With schools in such an unusual state over the past few months, younger children (in grades preschool–2) may struggle to understand that the last school year ended and that, when they return to school this fall, the setting will have changed. Not only will COVID-19 guidelines bring new procedures, but most children will be entering a different grade, in a different classroom, with a different teacher and classmates, maybe partially or wholly online — all without benefit of the “ending” rituals of the prior year that help ease the transition from one school setting to another.
How can we prepare young children with minimal school experience for these transitions — and how do parents explain them in a way that makes sense? Melissa Butler, former kindergarten and first-grade teacher in Pittsburgh Public Schools and founder of the Children’s Innovation Project and the reimaginging project, and Junlei Li, the Saul Zaentz senior lecturer of early childhood education, provide simple strategies that parents can start to use now.
How should parents prepare small children for the new school year, when they didn’t get a real ending to the last year?
Melissa Butler: Be honest and clear and direct about things. Talk through everything … . Remember out loud how children got to school last year and the door they went in and who was there to greet them and how they hugged this person or that person. And talk through how [this fall] we don't know yet what door we will go in and who we will see at first, but we know there will be someone there. We might not be able to see their faces well because of masks. Some things might look funny and different. This is going to be a long list of things, but young children won't get bored by talking through the exact sequence of things they remember and talking through how they might be.

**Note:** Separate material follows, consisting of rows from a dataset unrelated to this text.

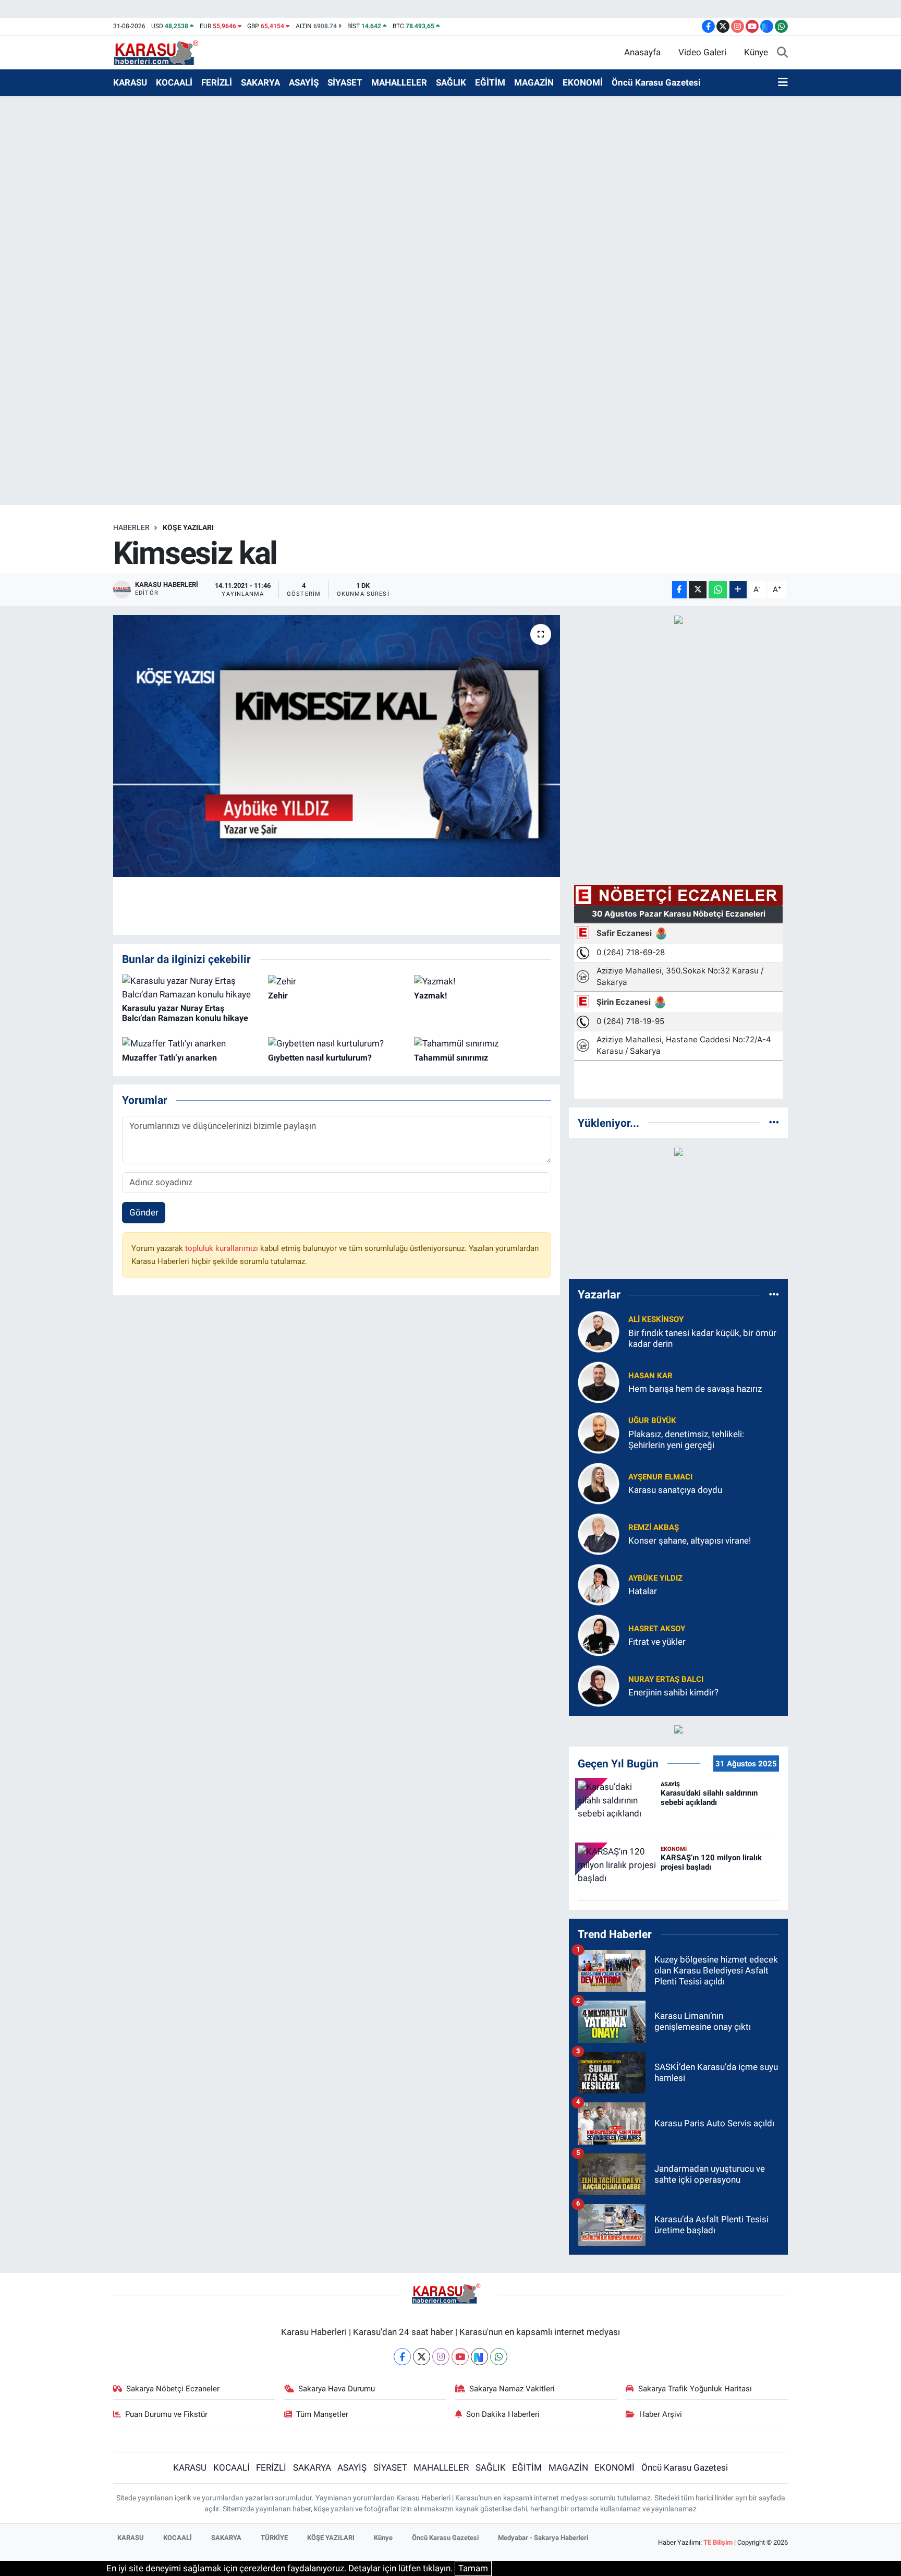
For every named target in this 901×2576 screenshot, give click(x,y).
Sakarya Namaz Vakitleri (512, 2388)
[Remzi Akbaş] (598, 1533)
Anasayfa (642, 52)
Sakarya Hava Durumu (336, 2388)
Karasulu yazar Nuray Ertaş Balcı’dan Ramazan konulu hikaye (185, 1013)
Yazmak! (430, 996)
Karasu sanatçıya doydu (675, 1490)
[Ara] (782, 52)
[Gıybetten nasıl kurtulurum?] (326, 1043)
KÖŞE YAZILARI (188, 527)
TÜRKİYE (274, 2538)
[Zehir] (282, 981)
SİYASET (344, 82)
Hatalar (642, 1591)
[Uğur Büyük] (598, 1432)
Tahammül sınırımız (451, 1058)
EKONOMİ (583, 82)
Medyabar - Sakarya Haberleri (543, 2538)
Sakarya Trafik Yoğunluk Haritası (695, 2388)
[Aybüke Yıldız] (598, 1584)
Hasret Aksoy (656, 1628)
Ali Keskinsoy (656, 1319)
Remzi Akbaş (653, 1527)
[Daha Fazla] (738, 589)
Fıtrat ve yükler (657, 1641)
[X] (421, 2356)
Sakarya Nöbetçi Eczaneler (173, 2388)
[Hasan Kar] (598, 1381)
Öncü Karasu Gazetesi (656, 82)
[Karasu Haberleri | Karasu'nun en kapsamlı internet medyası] (161, 51)
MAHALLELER (399, 82)
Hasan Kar (650, 1375)
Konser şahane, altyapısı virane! (689, 1540)
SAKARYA (260, 82)
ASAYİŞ (304, 82)
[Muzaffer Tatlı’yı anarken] (174, 1043)
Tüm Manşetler (322, 2414)
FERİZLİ (216, 82)
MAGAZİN (534, 82)
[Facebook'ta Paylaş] (679, 589)
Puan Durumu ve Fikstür (166, 2414)
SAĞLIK (451, 82)
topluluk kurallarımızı (222, 1248)
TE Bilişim (718, 2542)
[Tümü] (774, 1122)
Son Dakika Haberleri (503, 2414)
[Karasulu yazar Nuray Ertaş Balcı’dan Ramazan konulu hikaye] (190, 987)
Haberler (131, 527)
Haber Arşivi (660, 2414)
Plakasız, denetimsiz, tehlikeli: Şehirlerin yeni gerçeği (686, 1439)
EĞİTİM (490, 82)
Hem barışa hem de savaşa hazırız (695, 1388)
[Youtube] (460, 2356)
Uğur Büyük (652, 1420)
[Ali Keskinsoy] (598, 1331)
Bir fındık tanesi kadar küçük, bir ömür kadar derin (702, 1338)
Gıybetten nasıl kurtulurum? (320, 1058)
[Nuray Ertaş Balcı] (598, 1685)
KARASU (130, 82)
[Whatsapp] (498, 2356)
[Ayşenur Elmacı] (598, 1482)
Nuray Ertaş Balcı (665, 1679)
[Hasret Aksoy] (598, 1634)
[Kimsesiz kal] (336, 746)
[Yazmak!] (434, 981)
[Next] (479, 2356)
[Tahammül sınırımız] (456, 1043)
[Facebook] (402, 2356)
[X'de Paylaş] (698, 589)
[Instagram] (440, 2356)
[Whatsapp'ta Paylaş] (718, 589)
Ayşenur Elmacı (660, 1477)
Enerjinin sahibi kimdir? (673, 1692)
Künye (756, 52)
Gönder (144, 1212)
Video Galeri (702, 52)
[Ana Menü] (783, 83)
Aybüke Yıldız (655, 1578)
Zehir (278, 996)
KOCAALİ (174, 82)
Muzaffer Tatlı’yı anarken (169, 1058)
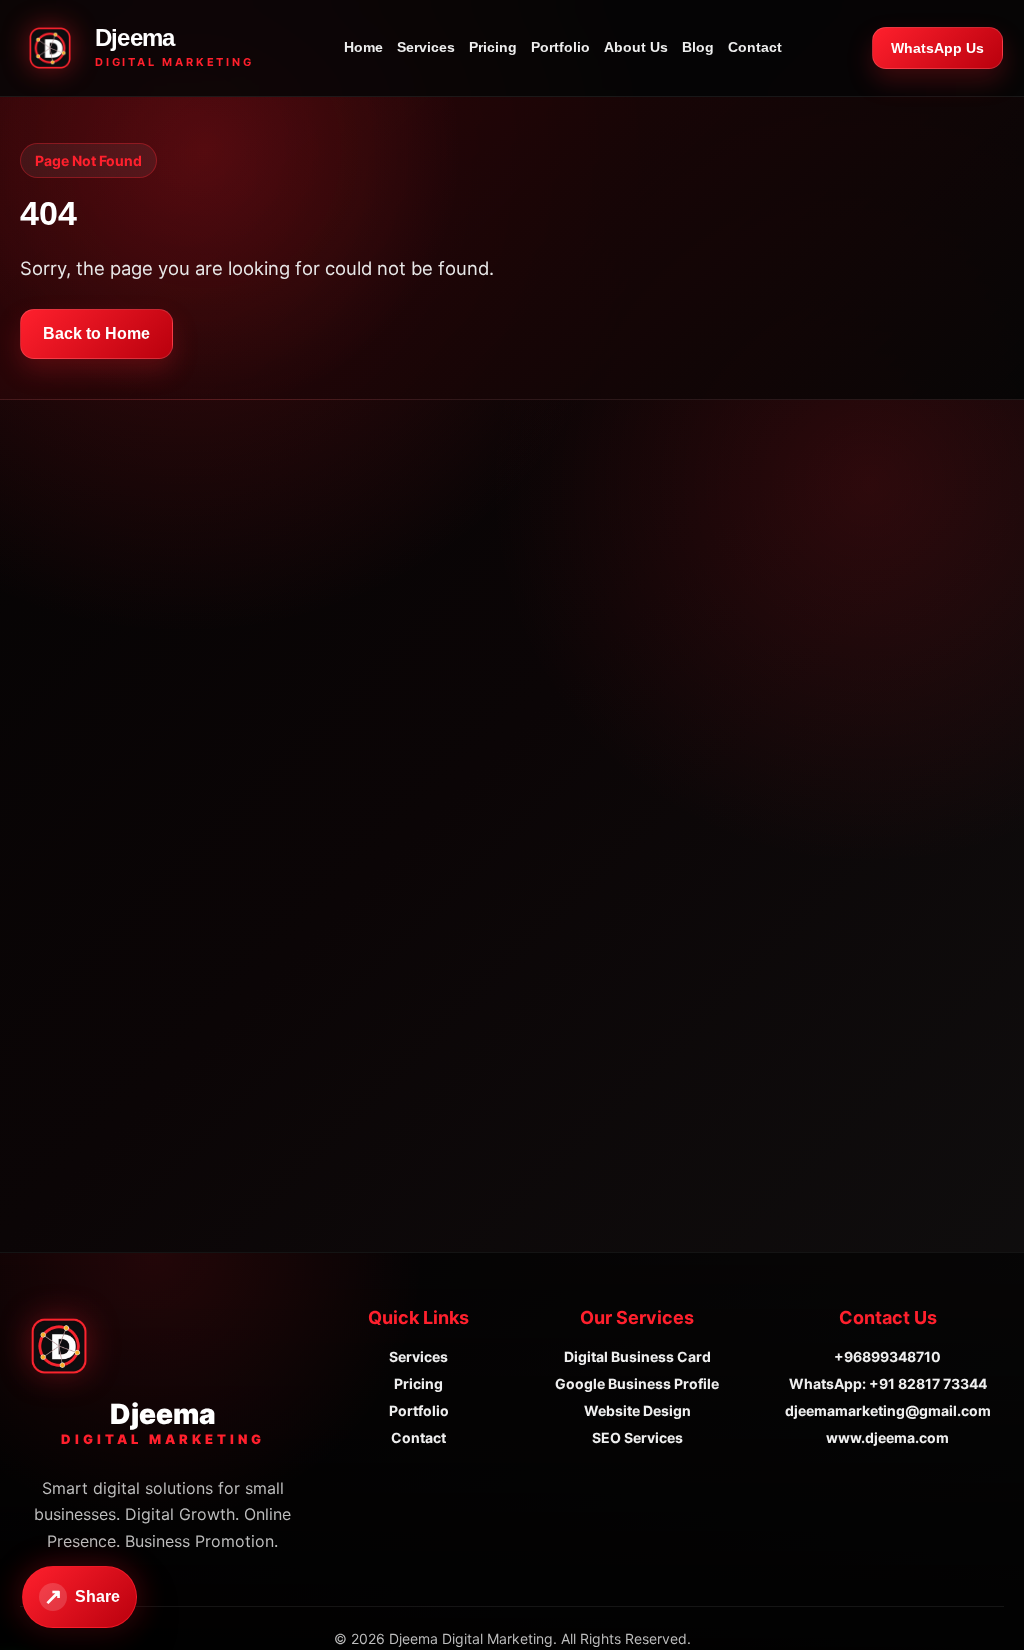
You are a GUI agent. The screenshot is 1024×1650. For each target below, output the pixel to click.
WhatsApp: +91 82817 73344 (888, 1383)
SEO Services (637, 1437)
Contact (755, 47)
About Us (636, 47)
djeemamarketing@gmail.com (888, 1410)
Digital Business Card (637, 1356)
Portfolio (560, 47)
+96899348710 (887, 1356)
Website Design (637, 1410)
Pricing (493, 47)
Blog (698, 47)
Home (363, 47)
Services (426, 47)
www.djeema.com (887, 1437)
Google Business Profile (637, 1383)
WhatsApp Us (937, 48)
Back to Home (96, 333)
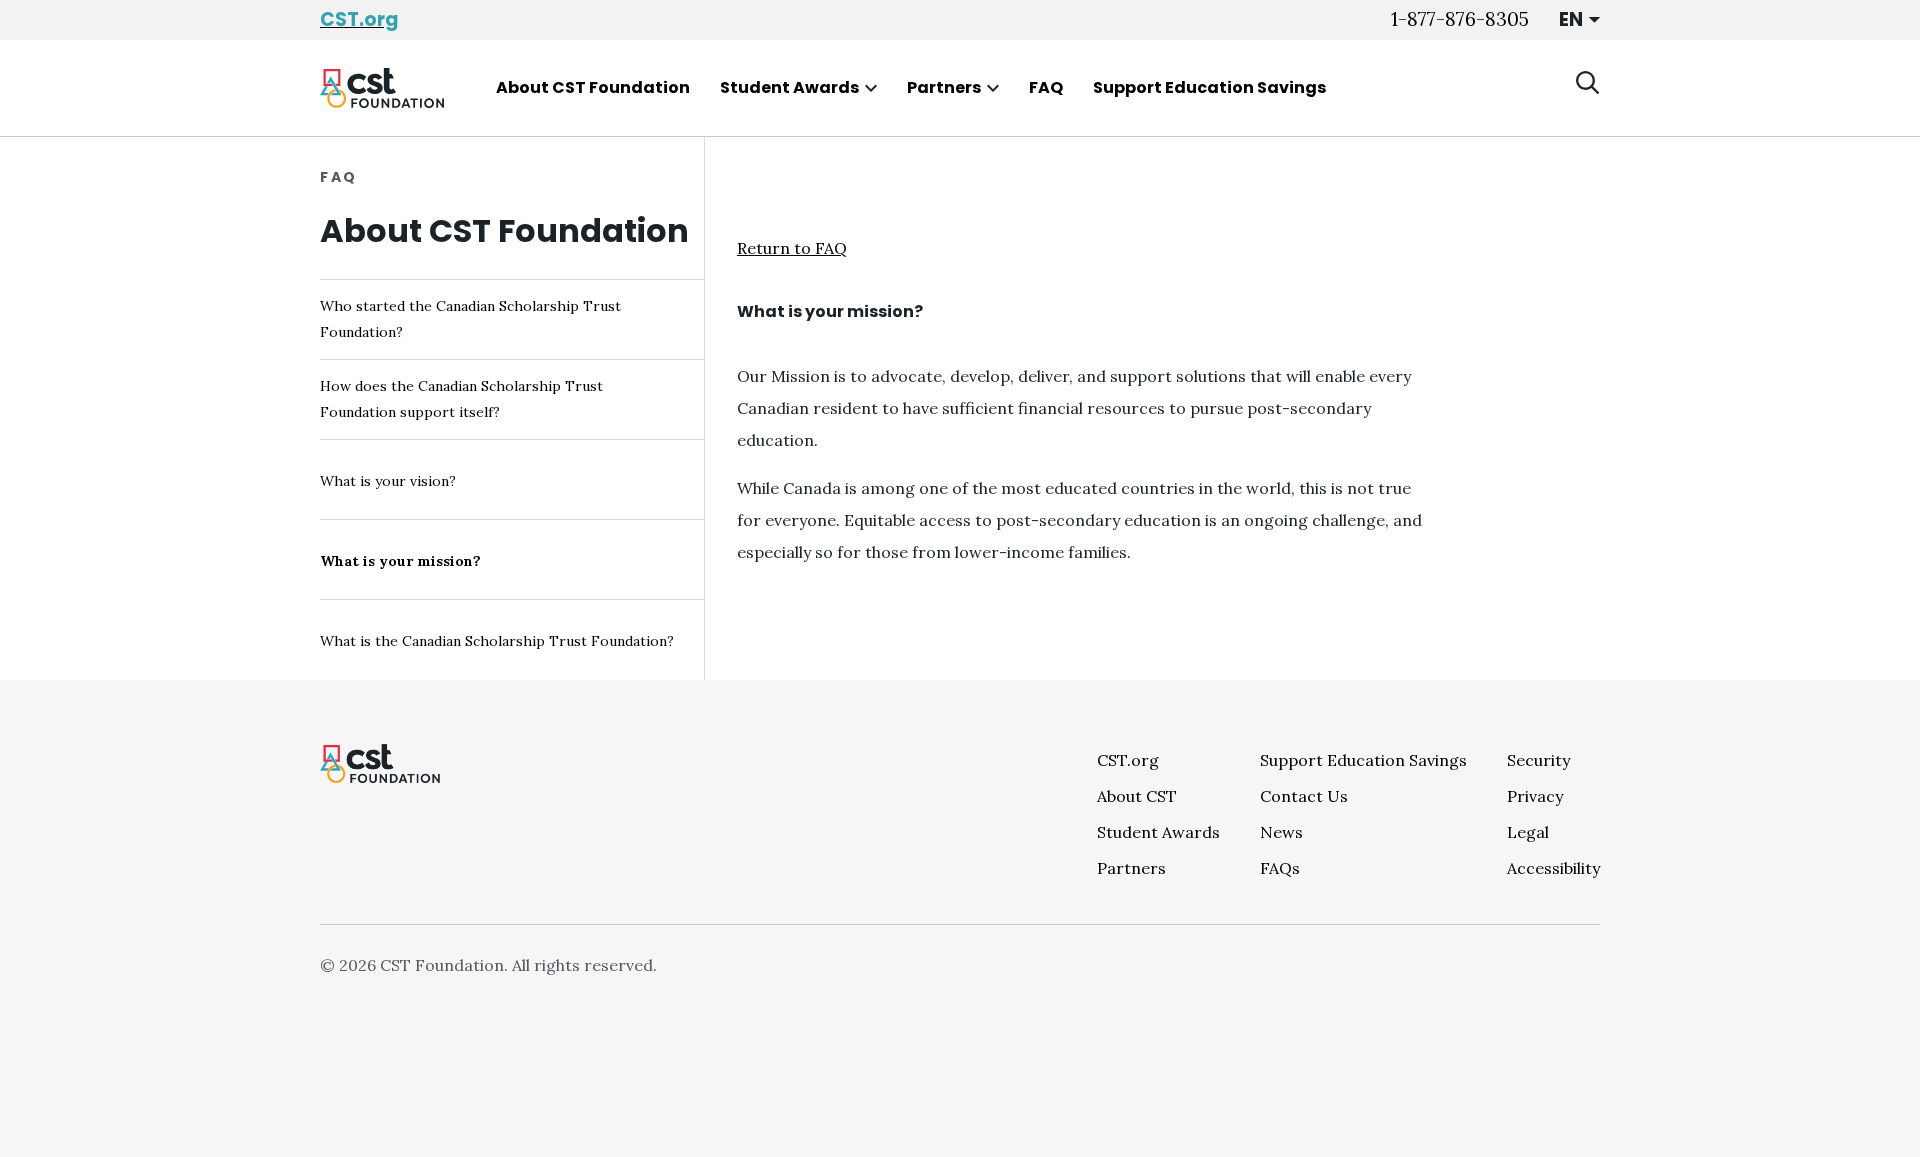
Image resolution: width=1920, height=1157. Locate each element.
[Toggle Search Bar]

Make a calendar. Help children see the extent of time from now to when school starts and talk through the time. Have children draw pictures about their memories of school. Older children might even draw a map... this will help them talk through the where/who/what of school.
How can we prepare kids for some of the new COVID-related procedures?
MB: Play with tools and objects children will see. Get a mask or two, maybe of various kinds if you hear that teachers will be wearing a see-through mask or a shield. Get a digital thermometer, maybe a measuring stick to show 6 feet, other things you know children will see when they go back to school. Play with these objects to allow children to make sense of them and work through any fears about them. Since many of these things are actual tools, I suggest to parents that they get a cardboard box or a lower shelf and put a unique set of tools there and let children know that these items are tools for playing.
Junlei Li: Play, of course, is children’s “work” — the way they express and process all the knowns and unknowns, the anxious and the exciting. I think children need solitary times to play “school” or “virus,” so they can “work it out” in their own head; they need times to play with their siblings/peers; and they would always be happy to play with the grown-ups. If parents can observe how children play alone or with siblings, we might be able to catch a glimpse of what they are wondering about, what they understand (which would often surprise us!), and what they misunderstand about what’s coming when school starts.